━━ TEXT EXCERPT ━━

EMI 3 CREAMCE

This install refers to Update 6 of the EMI3 CREAMCE release. The underlying operating system was CentOS release 6.4 (Final).


(0) ** Preliminaries **
yum install yum-priorities
yum install yum-protectbase
(both needed by emi-release-3.0.0-2.el6.noarch.rpm)

SGE
cd /var/sgeCA
ln -s sge_qmaster port6444


(1) ** Repos **

(a) EMI
EMI3 Configuration guide
wget http://emisoft.web.cern.ch/emisoft/dist/EMI/3/sl6/x86_64/base/emi-release-3.0.0-2.el6.noarch.rpm
rpm -i emi-release-3.0.0-2.el6.noarch.rpm

[root@cetest00 ~]# ls -l /etc/yum.repos.d/
total 36
-rw-r--r--. 1 root root 2545 Jul 22 11:24 CentOS-Base.repo
-rw-r--r--. 1 root root 638 Feb 25 08:57 CentOS-Debuginfo.repo
-rw-r--r--. 1 root root 630 Feb 25 08:57 CentOS-Media.repo
-rw-r--r--. 1 root root 3664 Feb 25 08:57 CentOS-Vault.repo
-rw-r--r--. 1 root root 253 Mar 7 15:10 emi3-base.repo
-rw-r--r--. 1 root root 264 Mar 7 15:10 emi3-contribs.repo
-rw-r--r--. 1 root root 273 Mar 7 15:10 emi3-third-party.repo
-rw-r--r--. 1 root root 262 Mar 7 15:10 emi3-updates.repo
-rw-r--r--. 1 root root 601 Jul 22 11:25 ICHEP.repo

(b) Certificates
wget http://repository.egi.eu/sw/production/cas/1/current/repo-files/EGI-trustanchors.repo -O /etc/yum.repos.d/EGI-trustanchors.repo

(c) EPEL
wget http://www.nic.funet.fi/pub/mirrors/fedora.redhat.com/pub/epel/6/x86_64/epel-release-6-8.noarch.rpm


(2) ** Installation **
yum install ca-policy-egi-core
yum install emi-cream-ce
yum install emi-ge-utils


(3) ** Hostcert and hostkey **
use cert and key rescued from EMI2 install
[root@cetest00 ~]# ls -l /etc/grid-security/host*
-rw-r--r--. 1 root root 2047 Jul 22 13:14 hostcert.pem
-rw-------. 1 root root 1820 Jul 22 13:14 hostkey.pem
I use the cert_sorcerer for certificate renewal on the machine. (This is only relevant for UK sites.)

━━━
━━ EXTRACTED INFORMATION ━━

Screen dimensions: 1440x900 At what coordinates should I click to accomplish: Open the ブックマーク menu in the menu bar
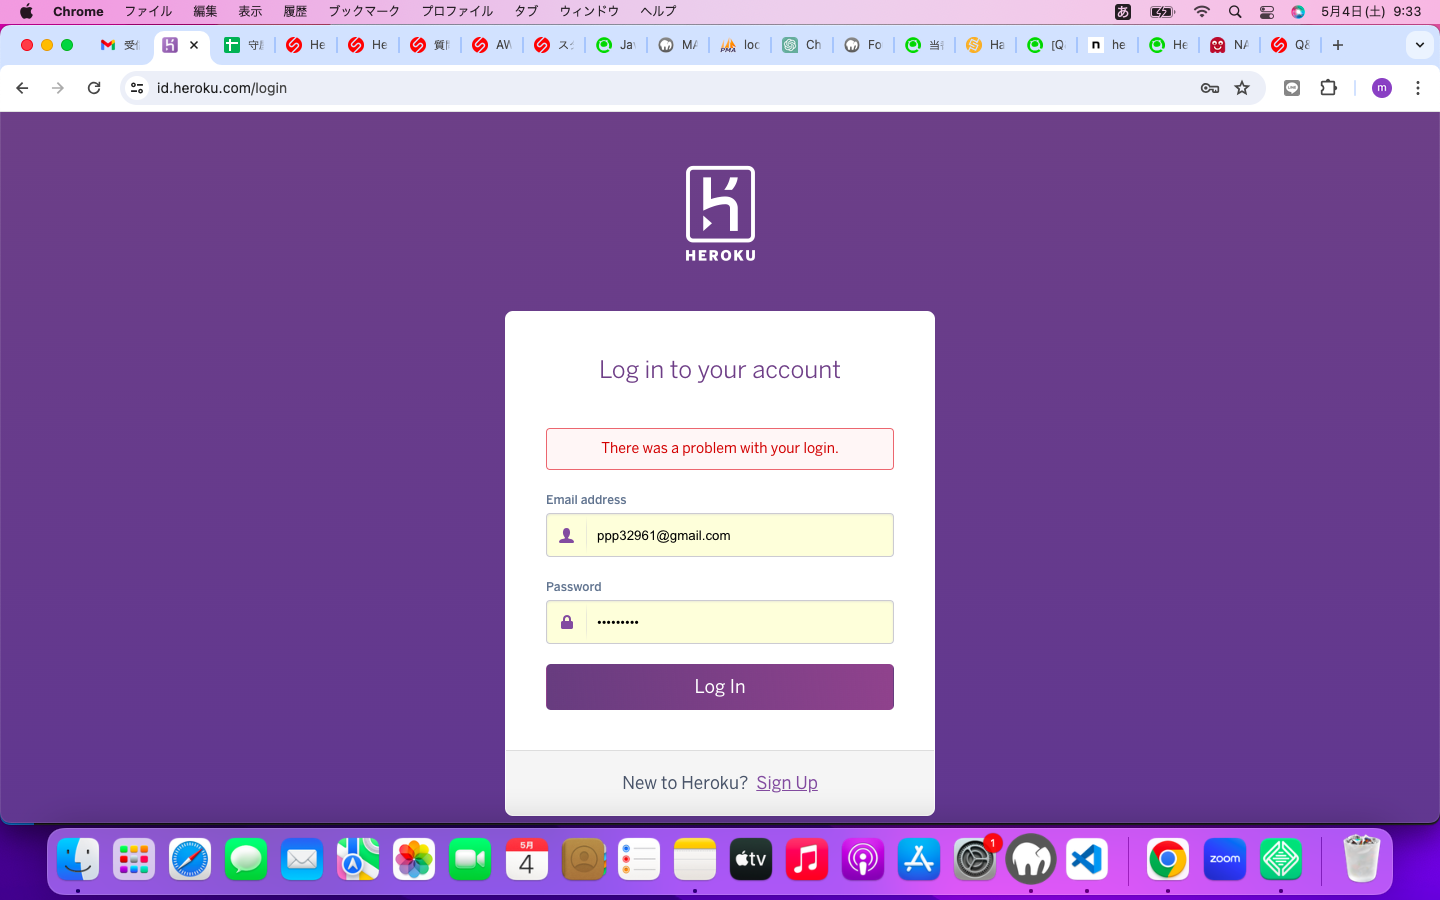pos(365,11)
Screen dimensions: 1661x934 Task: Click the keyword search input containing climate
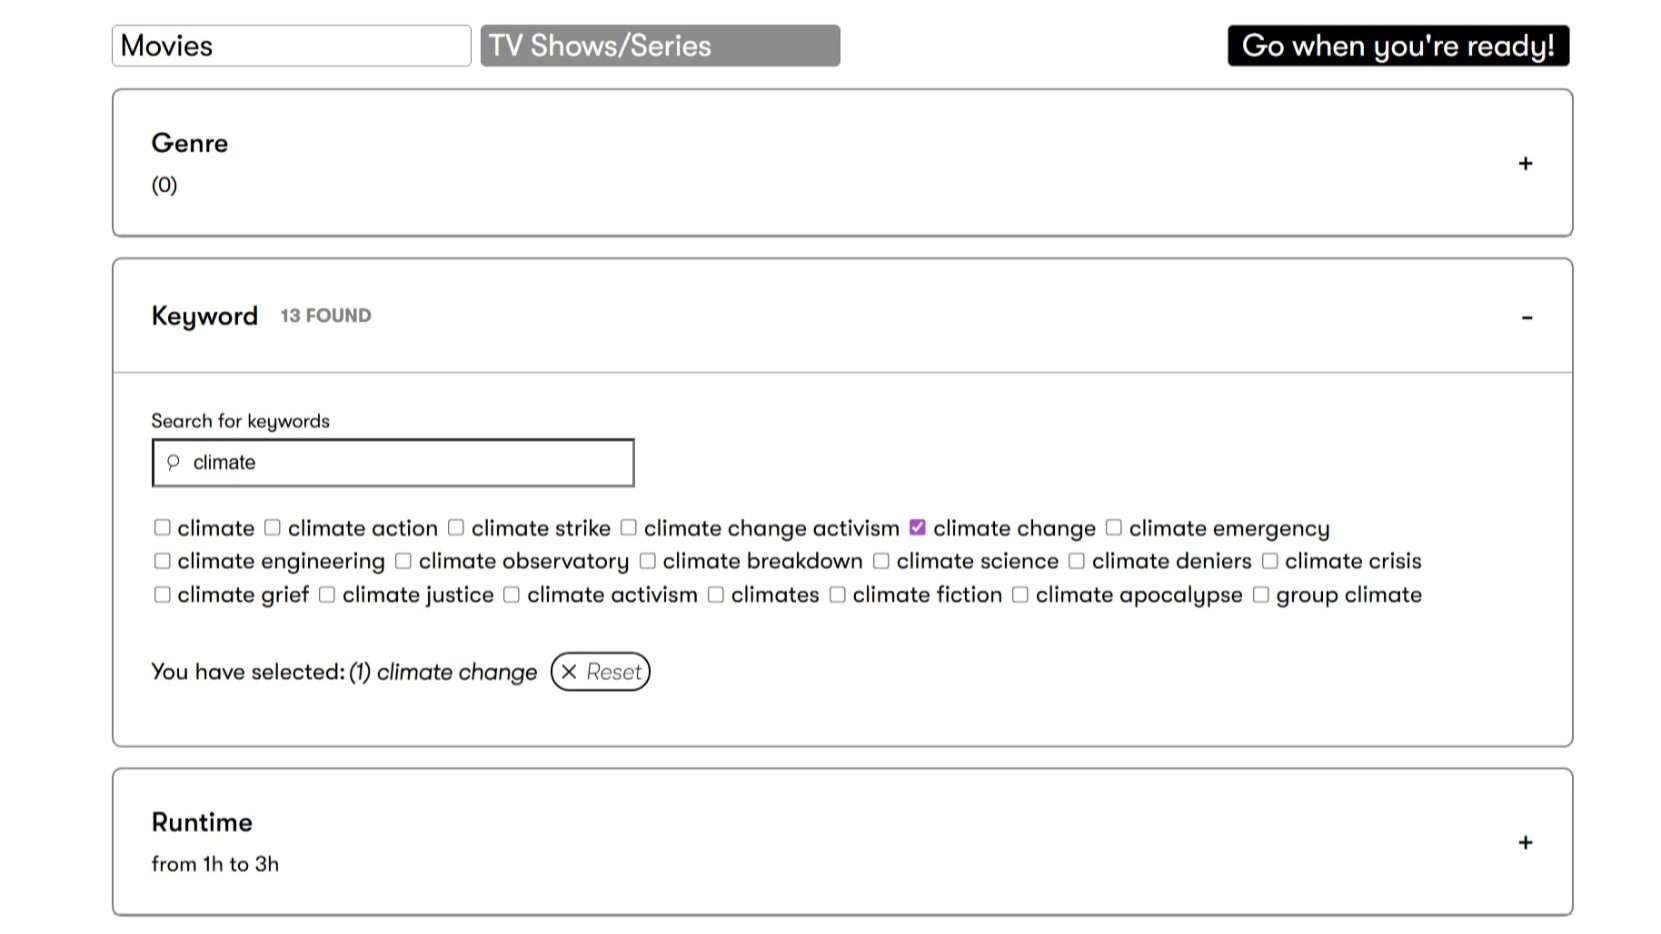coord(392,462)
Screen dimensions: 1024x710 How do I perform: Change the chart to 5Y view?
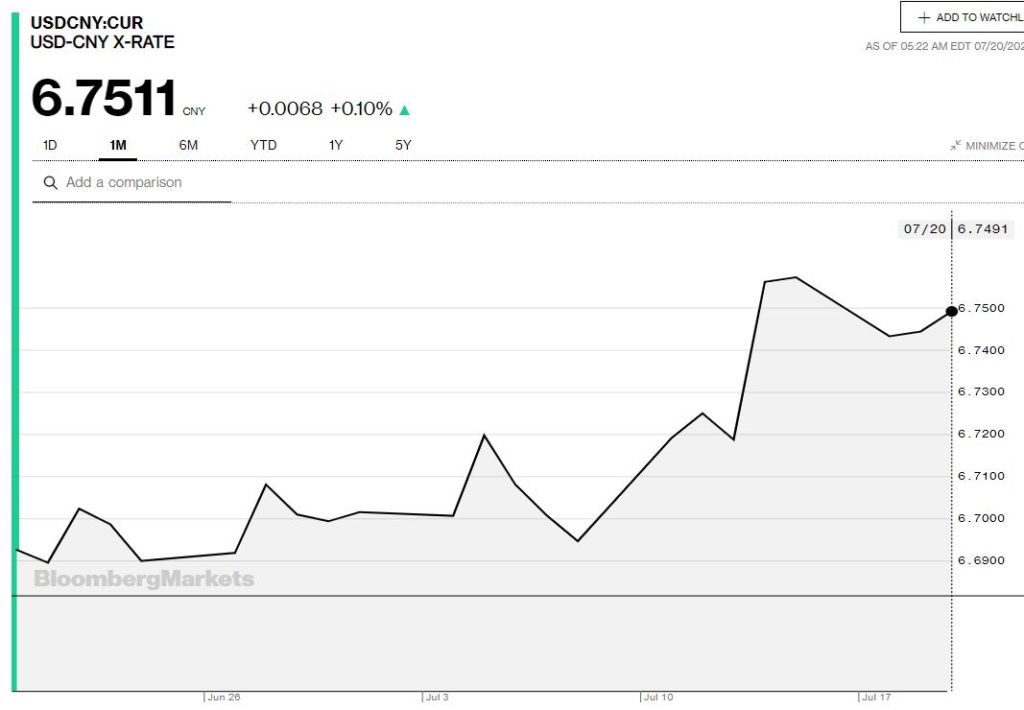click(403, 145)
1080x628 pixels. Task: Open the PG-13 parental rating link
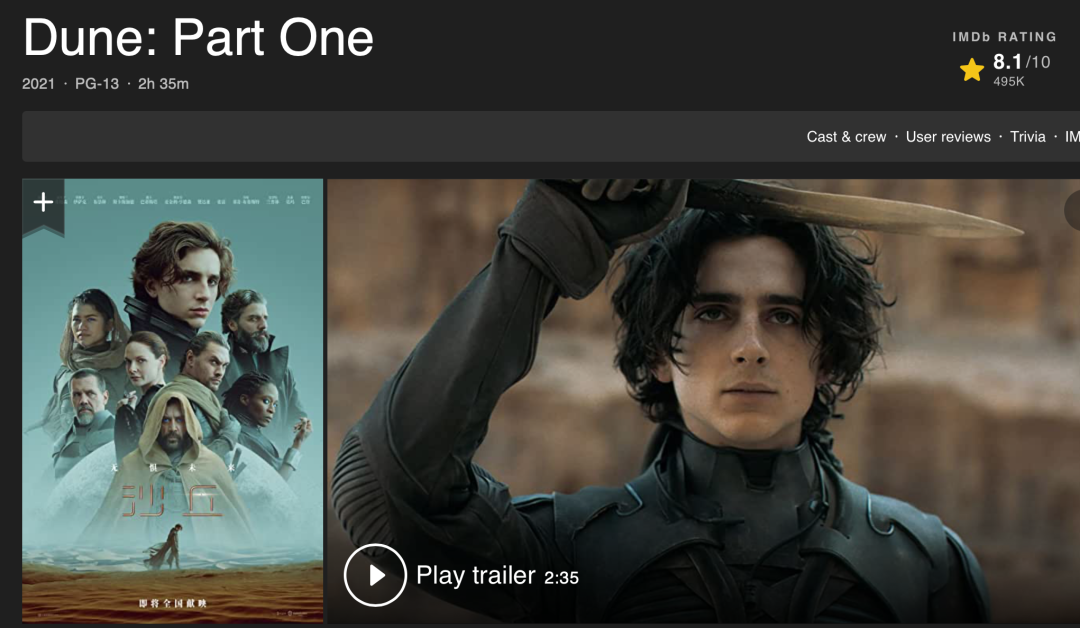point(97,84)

━━━

* **DIRECTIVE 1**: In the EMI3 CREAMCE install notes, what operating system release did the install run on?
* **DIRECTIVE 2**: Resume the EMI3 CREAMCE install notes after their last line, keeping the same numbered-step format.

* **TASK RESPONSE 1**: CentOS release 6.4 (Final).

* **TASK RESPONSE 2**:
(4) ** Configuration **
Before running yaim for the first time only: touch /etc/lrms/scheduler.conf
/opt/glite/yaim/bin/yaim -c -s /opt/glite/yaim/siteinfo/site-info-cetest00.def -n creamCE -n SGE_utils
I use this script to generate my users.conf and groups.conf.

At this point set /etc/lrms/cluster.state to Draining to finish configuration in peace.


(5) ** Downgrading APEL **
EMI3 APEL on the CE is incompatible with a EMI2 mon (APEL) box, but an EMI3 mon (APEL) box is incompatible with EMI2 apel on the CEs. Yay !
EMI3 to EMI 2 downgrade instructions.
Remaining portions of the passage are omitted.